Requirement
All entries need to be written out again exactly, without their pictures.

Information shown
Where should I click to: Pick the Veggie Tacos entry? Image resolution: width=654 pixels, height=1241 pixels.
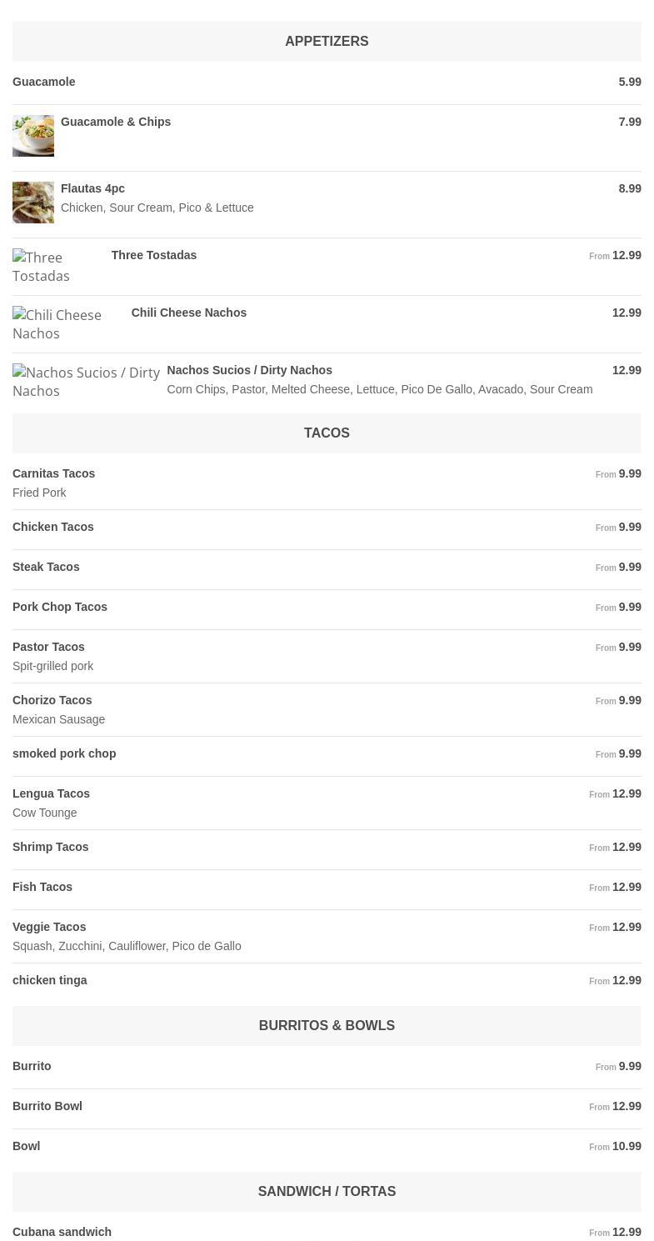point(49,927)
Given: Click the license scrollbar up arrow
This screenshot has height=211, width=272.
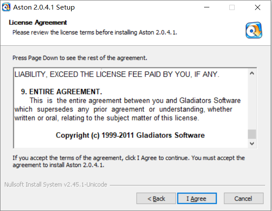Looking at the screenshot, I should (x=252, y=74).
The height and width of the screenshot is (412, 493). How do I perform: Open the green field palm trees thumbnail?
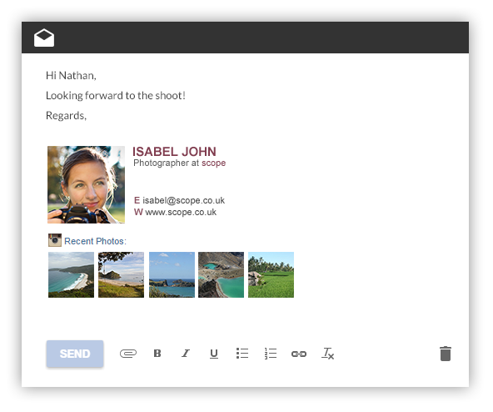click(x=271, y=274)
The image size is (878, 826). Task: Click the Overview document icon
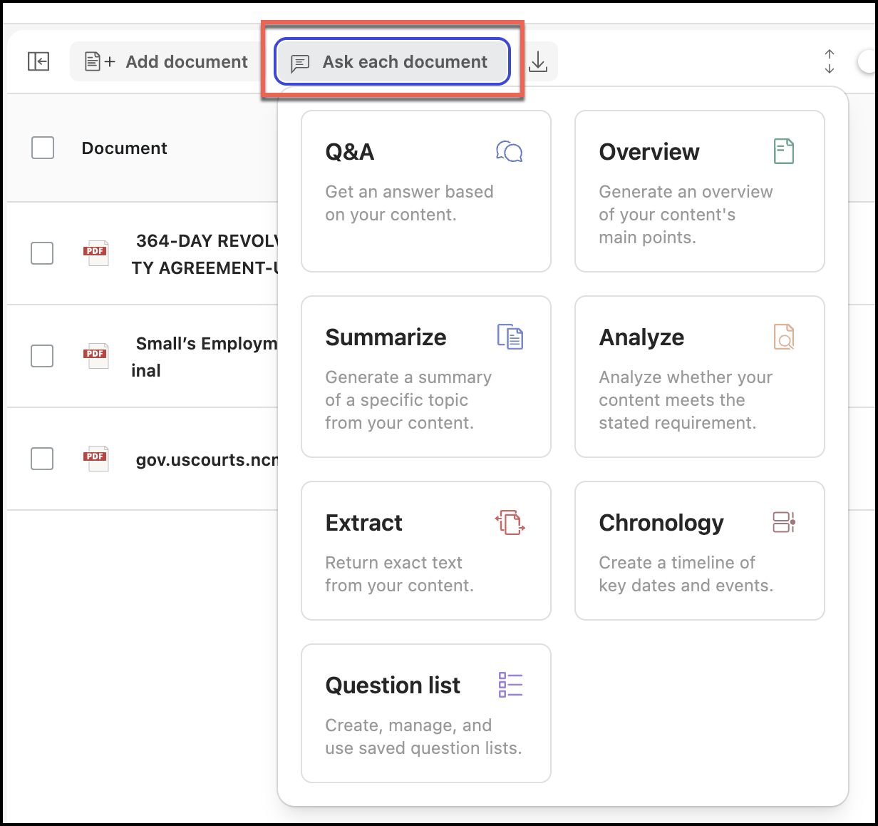tap(783, 151)
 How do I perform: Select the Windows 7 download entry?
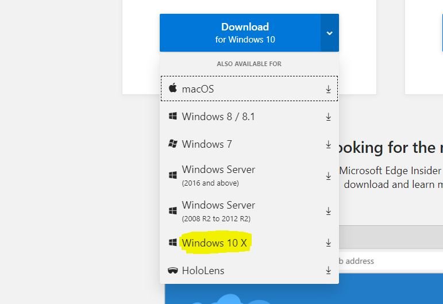(x=206, y=144)
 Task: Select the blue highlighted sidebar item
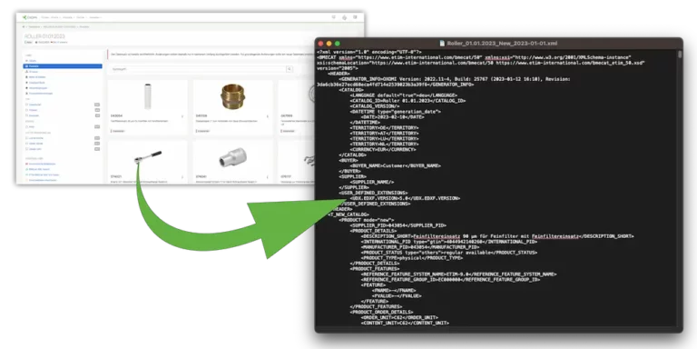point(63,65)
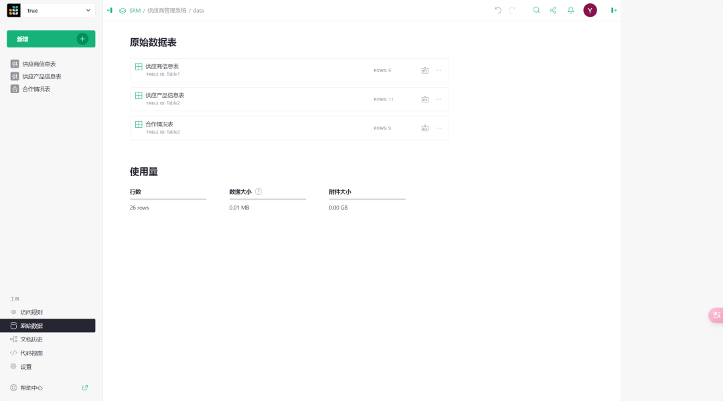723x401 pixels.
Task: Open the search magnifier icon
Action: 536,10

Your response
Where should I click to: Pick the Veggie Tacos entry? Image resolution: width=654 pixels, height=1241 pixels.
point(49,927)
Given: Click the license scrollbar up arrow
This screenshot has height=211, width=272.
Looking at the screenshot, I should (x=252, y=74).
The height and width of the screenshot is (412, 493). How do I perform: Open the green field palm trees thumbnail?
click(x=271, y=274)
The image size is (878, 826). Task: Click the Overview document icon
tap(783, 151)
 How do I perform: Select the Windows 7 download entry?
(x=206, y=144)
 Task: Select the blue highlighted sidebar item
point(63,65)
723x401 pixels.
Task: Open the search magnifier icon
Action: 536,10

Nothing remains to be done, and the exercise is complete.